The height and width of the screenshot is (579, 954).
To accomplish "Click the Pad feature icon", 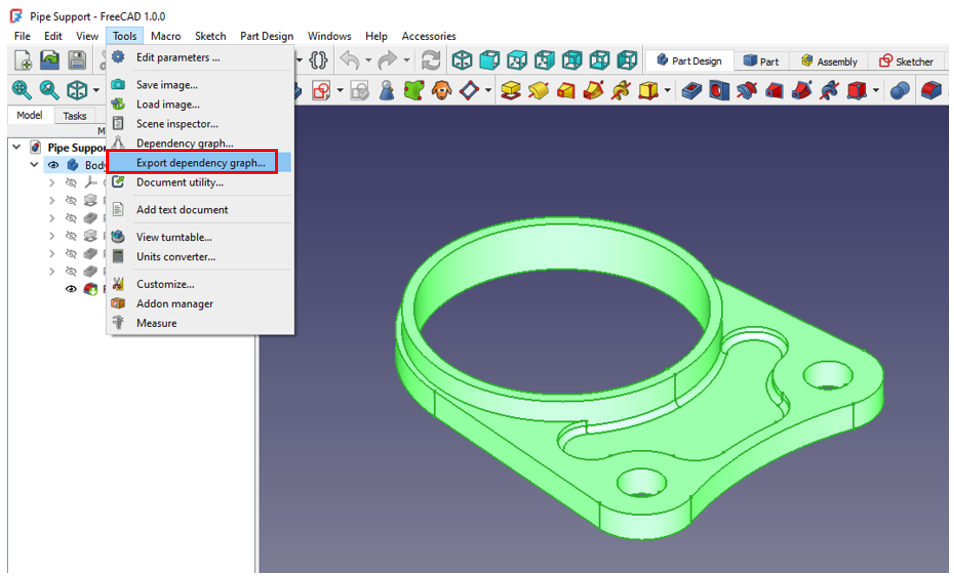I will pyautogui.click(x=512, y=91).
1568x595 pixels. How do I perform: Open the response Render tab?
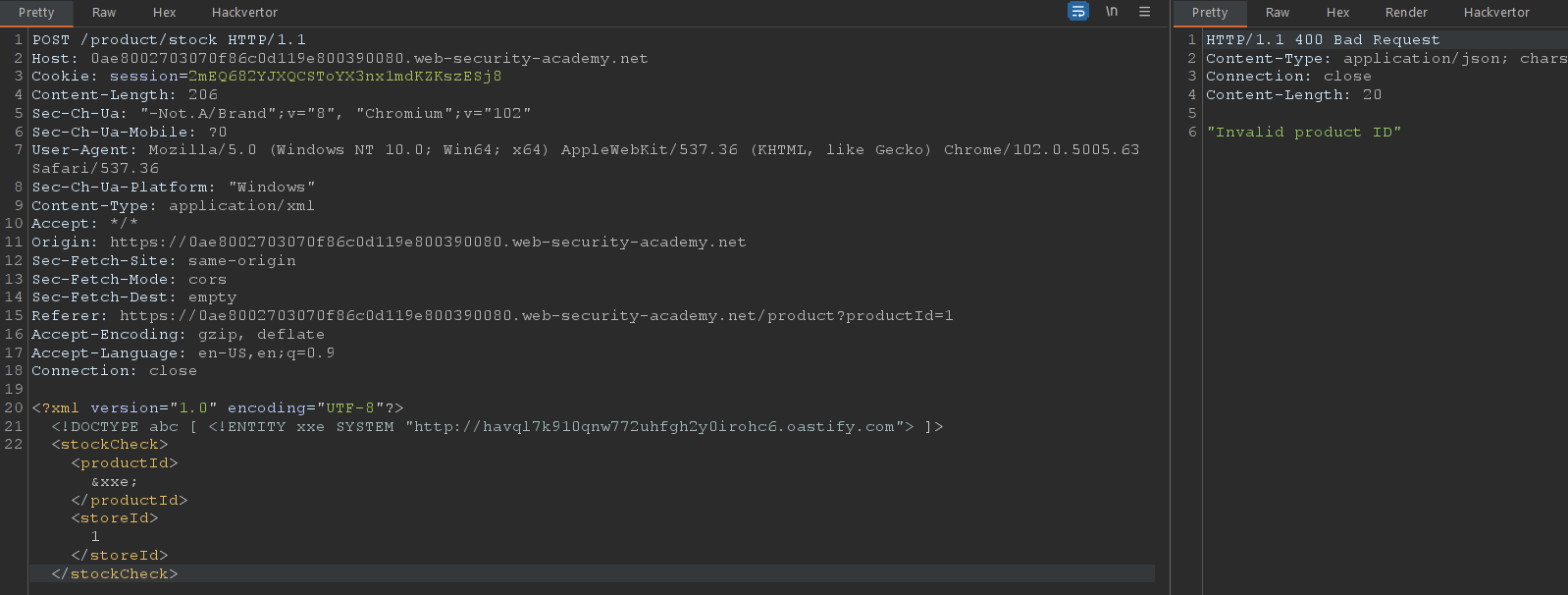[1406, 13]
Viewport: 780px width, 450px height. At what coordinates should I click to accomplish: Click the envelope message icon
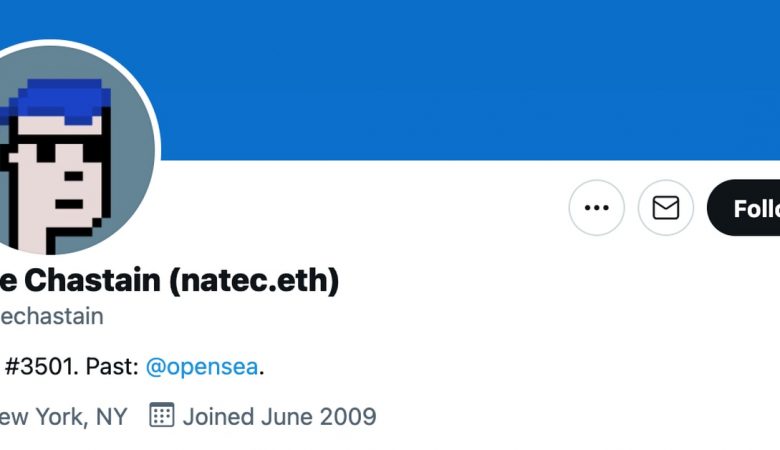(666, 208)
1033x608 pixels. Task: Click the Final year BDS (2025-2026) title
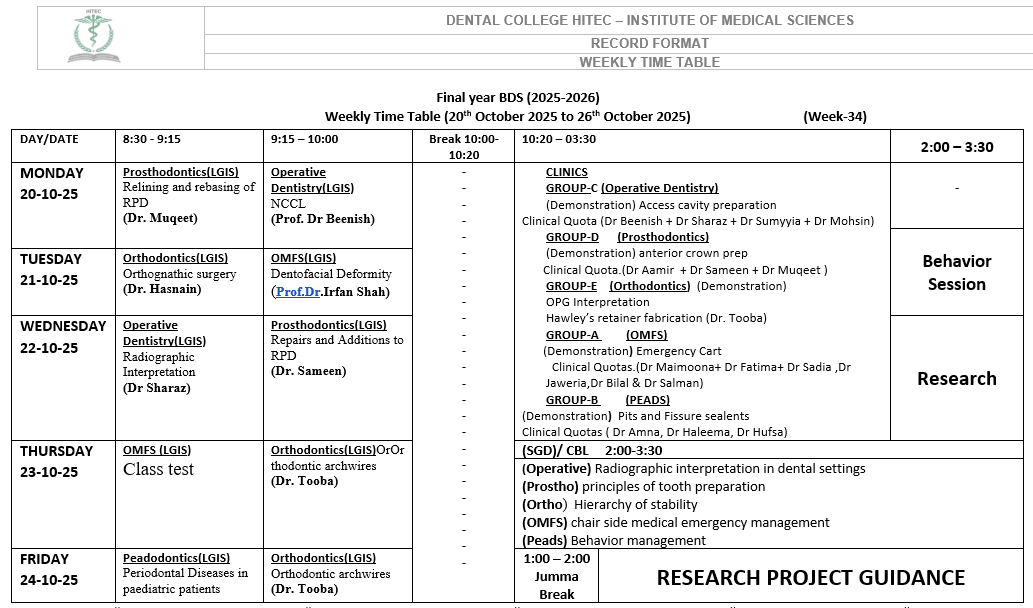coord(517,97)
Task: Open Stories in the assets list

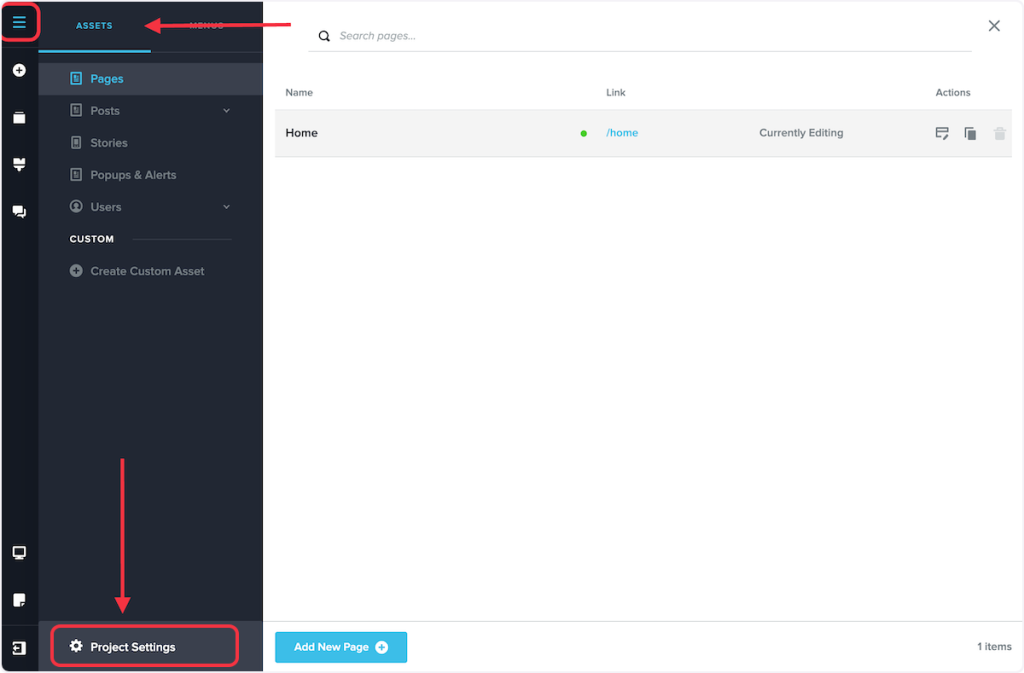Action: click(109, 143)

****************************************

▶ ABOUT THIS TASK:
From the line containing "Viewport: 780px width, 450px" to the final line above, both included, transcribe every line exactly and leave all pictures out.

▶ RESPONSE:
Viewport: 780px width, 450px height. At what coordinates should I click to accomplish: Click the envelope message icon
(666, 208)
1033x608 pixels. Task: Click the Final year BDS (2025-2026) title
coord(517,97)
Task: Open Stories in the assets list

Action: click(109, 143)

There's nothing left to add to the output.